These robot vacuums are ones that tested well, scoring at least a 7 overall rating, or that might be the right fit for a specific situation.
The arm-equipped Saros Z70 is a pricey robot vacuum but it's one of the only ones that can sort items for you. Roborock/CNET
Roborock Saros Z70: While many robots get stuck under couches or beds, the Z70 navigates strategically around chair legs and glides under low gaps to clean where dust bunnies accumulate. In terms of raw cleaning power, it's a capable machine on hard floors, removing 89.05% of sand in our tests. It also posted a very high room coverage score of 83.27%, meaning it doesn't leave many patches of the floor untouched.
The Saros Z70's main selling point is the mechanical arm, which can pick up and sort small objects like crumpled papers, napkins, slippers and shoes. It's neat to watch the arm automatically emerge from the robot vacuum's body to do some pickup. It's fairly easy to designate a sorting zone in the app and the arm will usually put things where it's told but to be frank, the arm is hit-and-miss. It's capable of recognizing the objects it's trained for, but it usually wasn't able to pick up things like pet toys and, on one occasion, it confused my standing desk mat with a sock and got stuck trying to pick it up
The OmniGrip arm picking up my wife's sock. Ajay Kumar/CNET
I was also impressed by its mapping. After a quick scan, the robot did a great job of generating a layout of my apartment, identifying flooring types, key pieces of furniture, pet areas and cords. Tagging things manually was also fairly straightforward, though if I have one gripe, it's that the app's settings and customization options are a bit overwhelming. For me, the AdaptLift chassis was the real lifesaver. Like the Dreame X50 Ultra, it can deploy a pair of legs to lever itself over obstacles. It's one of the few robot vacuums that can cross the 2-inch thresholds in my apartment.

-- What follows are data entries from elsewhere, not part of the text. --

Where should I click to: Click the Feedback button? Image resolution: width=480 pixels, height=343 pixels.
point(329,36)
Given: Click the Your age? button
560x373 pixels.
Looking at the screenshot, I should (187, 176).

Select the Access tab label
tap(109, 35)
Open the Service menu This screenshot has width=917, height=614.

If you have shedding pets like me, you should avoid this model. Our testing found its pet hair pickup performance to be terrible. Additionally, the object avoidance needs work for the price: It identified and avoided the pet toy and lamp cord, but failed to avoid the sock and two types of simulated pet waste. This also means the robot arm had trouble identifying objects as well. Finally, at $2,600, it is difficult to justify if you have significant carpeting, as it only removed 31.88% of debris from midpile carpet and totally missed sections of the rug during heat map testing.

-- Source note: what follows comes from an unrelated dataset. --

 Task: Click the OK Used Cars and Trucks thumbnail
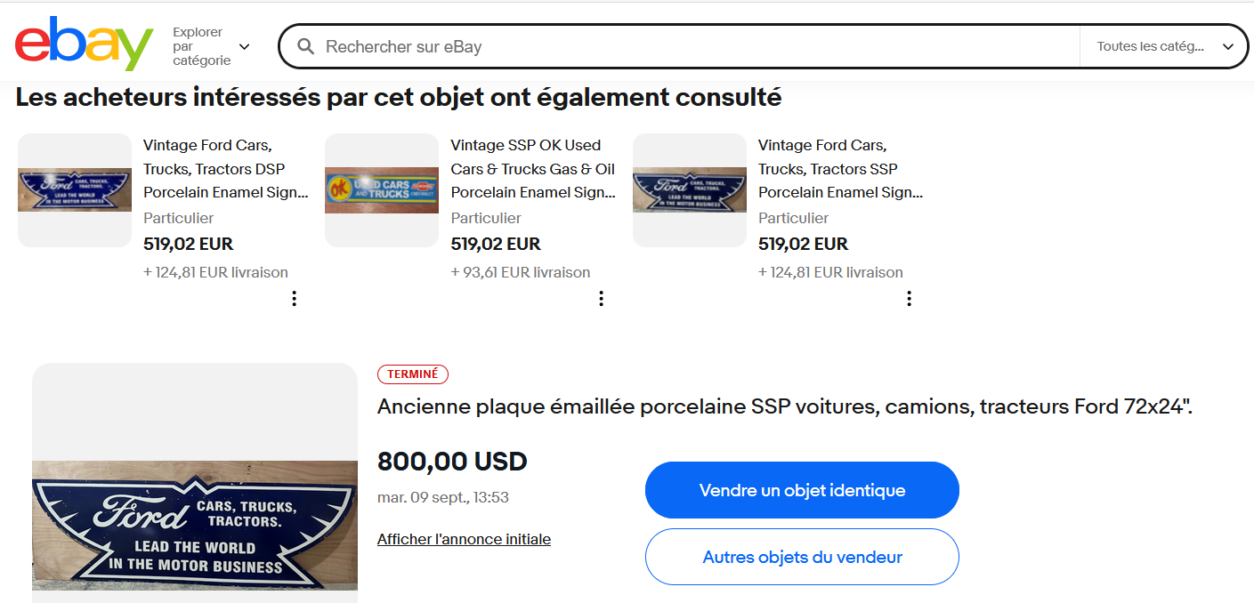click(x=382, y=190)
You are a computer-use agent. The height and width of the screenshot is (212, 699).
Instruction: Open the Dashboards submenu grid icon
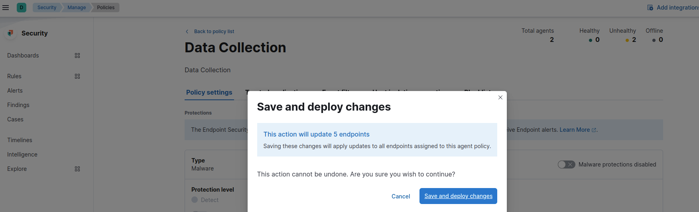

The E28 incorporated a spot cleaner into its robot vacuum, giving it useful additional functionality. Eufy/CNET
Eufy Omni E28: This is another of Eufy's unique three-in-one robot vacuums. Unlike the E20, which incorporates a cordless and handheld vacuum into the robot, the E28 is a portable deep cleaner built into the robot's base station. The detachable dual water tank (clean and dirty water) doubles as a deep cleaner, complete with a handle and hose attachment that lets you spot-clean various soft surfaces, including carpets and fabric.

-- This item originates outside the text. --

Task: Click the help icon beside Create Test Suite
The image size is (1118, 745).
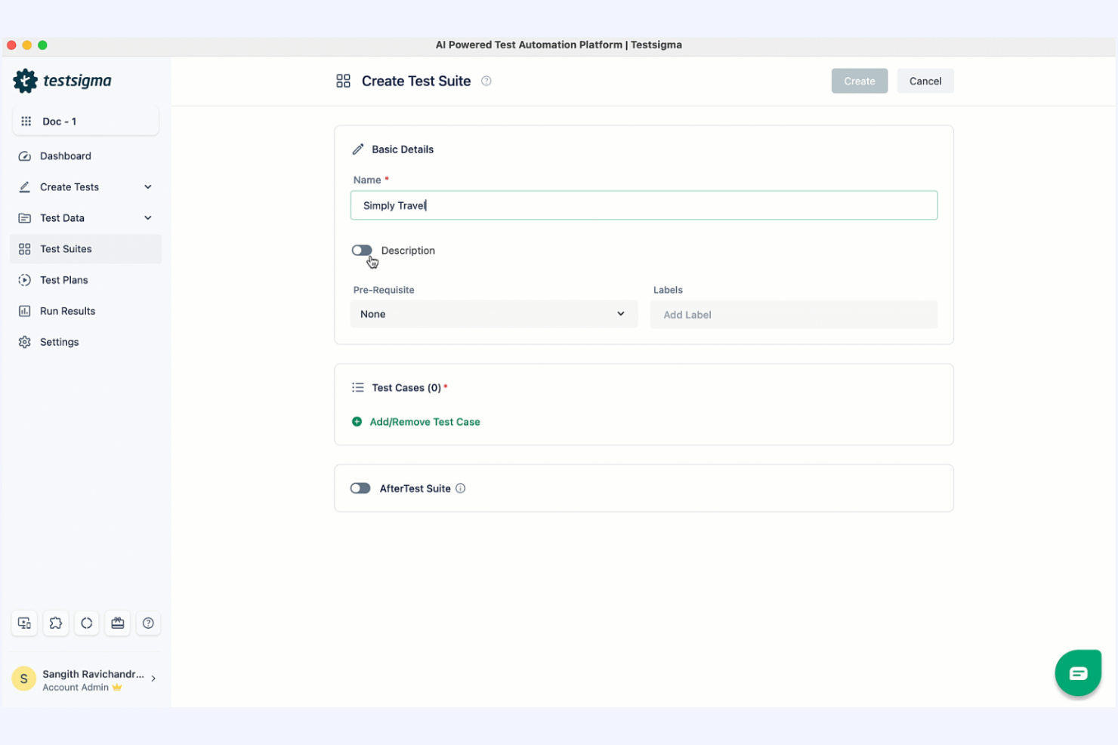Action: click(486, 81)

"At home testing the carpet cleaner, I loved the self-cleaning feature on the extractor," said Breitenstein. "It cleans very well. It does need to be plugged in to use, but with an extension cord, it's very attainable to clean everywhere." Add excellent obstacle avoidance that managed to avoid five of six obstacles, and you get a very capable robot vacuum for $1,000 full price, though it's usually less on sale.